もう1人の召喚氏といえば、リゲルさんの妹の聖女ミンティアこと行柄ミチアだが、地球での彼女は病弱で今年手術を成功させてリハビリ中の身。異世界における彼女は元気だが、地球で召喚魔法を使ってもらうのは不可能に近いだろう。
(そんな……こんなにあっさりと、オレの日常は失われてしまうのか?)
これまで普通だった日常が、どれほど【非日常】だったのか、痛いほど実感する。気軽にスマホゲームとリンクしている異世界へと遊びに行けて、尚且つそれはVRという訳ではなく実在していて。夢のような話だった筈なのに……いや、実在する異世界だからこそ、物理的に封鎖されたらもう二度と行くことは出来ないのだ。
「泣かないで、マリアさん! 辛いのはマリアさんだけじゃないよ。でも、最後まで楽しくやろうって、約束したじゃない!」
突然、いかにもアニメやゲームから抜け出してきたかのような可愛らしい萌えボイスが、マリアを励ます。振り返ると、そこには例の超人気たぬき精霊の着ぐるみが……!
「えっ……その声はまさか……」
すると、星型の飾りがついたステッキを一振りして、変身をほどき……ピンク髪ツインテールの超美少女が姿を現わす。そう……オレの血の繋がらない妹アイラだ。
「うふふ! 本当は、アイドルとして明日のシークレットライブのためにこの村に来ていたんだけど。たぬき精霊の中の人が、風邪をひいてお休みになっちゃったから。私が変身して一日だけ【たぬき精霊の役】を務めていたんだ」
「そうだったのか。どうりで、あの時親しげに手を振っていたと思ったら……。って、アイラ?」
無理して笑顔を作っていたのか、アイラは大きな瞳を潤ませてオレとマリアに抱きついてきた。

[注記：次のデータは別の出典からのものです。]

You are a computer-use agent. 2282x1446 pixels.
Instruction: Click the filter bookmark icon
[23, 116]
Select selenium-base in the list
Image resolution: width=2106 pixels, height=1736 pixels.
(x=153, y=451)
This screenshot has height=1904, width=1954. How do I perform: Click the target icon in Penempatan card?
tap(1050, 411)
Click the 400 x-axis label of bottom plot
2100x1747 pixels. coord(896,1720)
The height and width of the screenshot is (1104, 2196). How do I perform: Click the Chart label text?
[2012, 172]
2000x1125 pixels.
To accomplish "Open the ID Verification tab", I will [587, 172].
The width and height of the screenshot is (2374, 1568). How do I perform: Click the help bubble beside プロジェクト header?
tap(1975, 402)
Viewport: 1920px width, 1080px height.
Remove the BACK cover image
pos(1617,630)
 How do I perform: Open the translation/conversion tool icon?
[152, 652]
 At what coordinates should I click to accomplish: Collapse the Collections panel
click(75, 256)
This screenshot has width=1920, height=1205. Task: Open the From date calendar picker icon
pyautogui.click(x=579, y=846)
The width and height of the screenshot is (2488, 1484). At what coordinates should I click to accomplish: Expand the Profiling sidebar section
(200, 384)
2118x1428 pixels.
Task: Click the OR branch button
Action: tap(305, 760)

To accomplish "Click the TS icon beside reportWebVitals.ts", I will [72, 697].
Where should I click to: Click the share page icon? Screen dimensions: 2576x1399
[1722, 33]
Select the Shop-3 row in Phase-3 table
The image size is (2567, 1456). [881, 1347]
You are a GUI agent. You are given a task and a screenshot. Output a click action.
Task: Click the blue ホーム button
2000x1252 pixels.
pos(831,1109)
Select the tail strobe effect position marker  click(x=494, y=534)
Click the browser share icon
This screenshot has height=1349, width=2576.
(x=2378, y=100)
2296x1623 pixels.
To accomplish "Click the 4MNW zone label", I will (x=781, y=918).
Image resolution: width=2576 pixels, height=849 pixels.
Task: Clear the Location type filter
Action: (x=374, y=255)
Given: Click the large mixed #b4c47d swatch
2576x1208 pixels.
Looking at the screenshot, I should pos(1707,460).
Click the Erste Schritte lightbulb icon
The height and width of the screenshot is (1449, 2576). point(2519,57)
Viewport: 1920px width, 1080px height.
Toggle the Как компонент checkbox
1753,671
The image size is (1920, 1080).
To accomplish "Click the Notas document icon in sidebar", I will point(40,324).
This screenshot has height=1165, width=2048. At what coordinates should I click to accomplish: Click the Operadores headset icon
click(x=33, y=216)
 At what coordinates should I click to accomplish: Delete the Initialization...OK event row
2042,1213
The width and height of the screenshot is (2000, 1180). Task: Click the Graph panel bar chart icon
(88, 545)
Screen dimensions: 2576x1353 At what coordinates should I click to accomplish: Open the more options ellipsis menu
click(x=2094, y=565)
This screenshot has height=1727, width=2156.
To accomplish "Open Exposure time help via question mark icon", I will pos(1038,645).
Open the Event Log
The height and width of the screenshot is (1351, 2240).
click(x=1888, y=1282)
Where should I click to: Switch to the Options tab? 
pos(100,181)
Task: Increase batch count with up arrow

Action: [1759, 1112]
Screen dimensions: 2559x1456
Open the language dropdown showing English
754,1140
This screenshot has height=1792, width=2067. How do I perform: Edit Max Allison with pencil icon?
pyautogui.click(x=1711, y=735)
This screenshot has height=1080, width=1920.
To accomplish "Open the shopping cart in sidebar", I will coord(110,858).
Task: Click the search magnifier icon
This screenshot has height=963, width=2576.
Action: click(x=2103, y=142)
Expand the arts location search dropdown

「お兄ちゃん……私も異世界からやってきた妹だから、このスマホゲームとのリンクが切れたら帰らなくてはいけない! お兄ちゃんとはもう会えないの……エリスさんも地球から出て行くことになっちゃう。みんな、みんな……サヨナラなんだよ。でも、最後まで楽しくなきゃスマホRPGじゃないから、だから……!」
「アイラちゃん……」
「アイラ、今の話。そんな……妹のお前や親戚のエリスまで帰るって。じゃあ、オレは地球へ帰ったら、あの家で1人に?」
(そんなバカな。オレは、異世界での仲間達を失うだけじゃなく、地球での家族まで失うのか? 両親は海外出張、姉はルーマニアで新婚生活。妹アイラと遠縁のエリスがいることで寂しさを感じなかったのだろう。けれど、このスマホゲームとのリンクが切れたらオレは、1人であの一軒家で暮らすのだろうか。持病もちの身で……そんなの……想像つかない)
「うわぁああん。お兄ちゃんっ離れたくないよぉ」
「うぅ……イクトさんっ」
小さな礼拝スペースにアイラやマリアの鳴き声が響く、その哀しい真実を知りオレは愕然とするだけで。魔法が解けたら、オレは……どんな暮らしをしている設定なんだろう?
「魔法が解けてエリスさんやアイラちゃんがいないと仮定する世界線では、もしかしたら、ご両親は海外出張しないのかも知れません。萌子さんはリゲルさんの仕事の都合で、海外在住かも知れませんが……。おそらく、異世界人が関わらない形で世界が修正されると想定されます。けれど、それでも心配なんです……イクトさんの魂をもう見守ることが出来ないなんて」
「異世界人と交流出来る魔法が解けたら、世界線が変わる……。スマホRPG異世界の魔法が解けたら……オレは、一体。本当は……」
そして、祈りを聞いているはずの神様すら無言のままだった。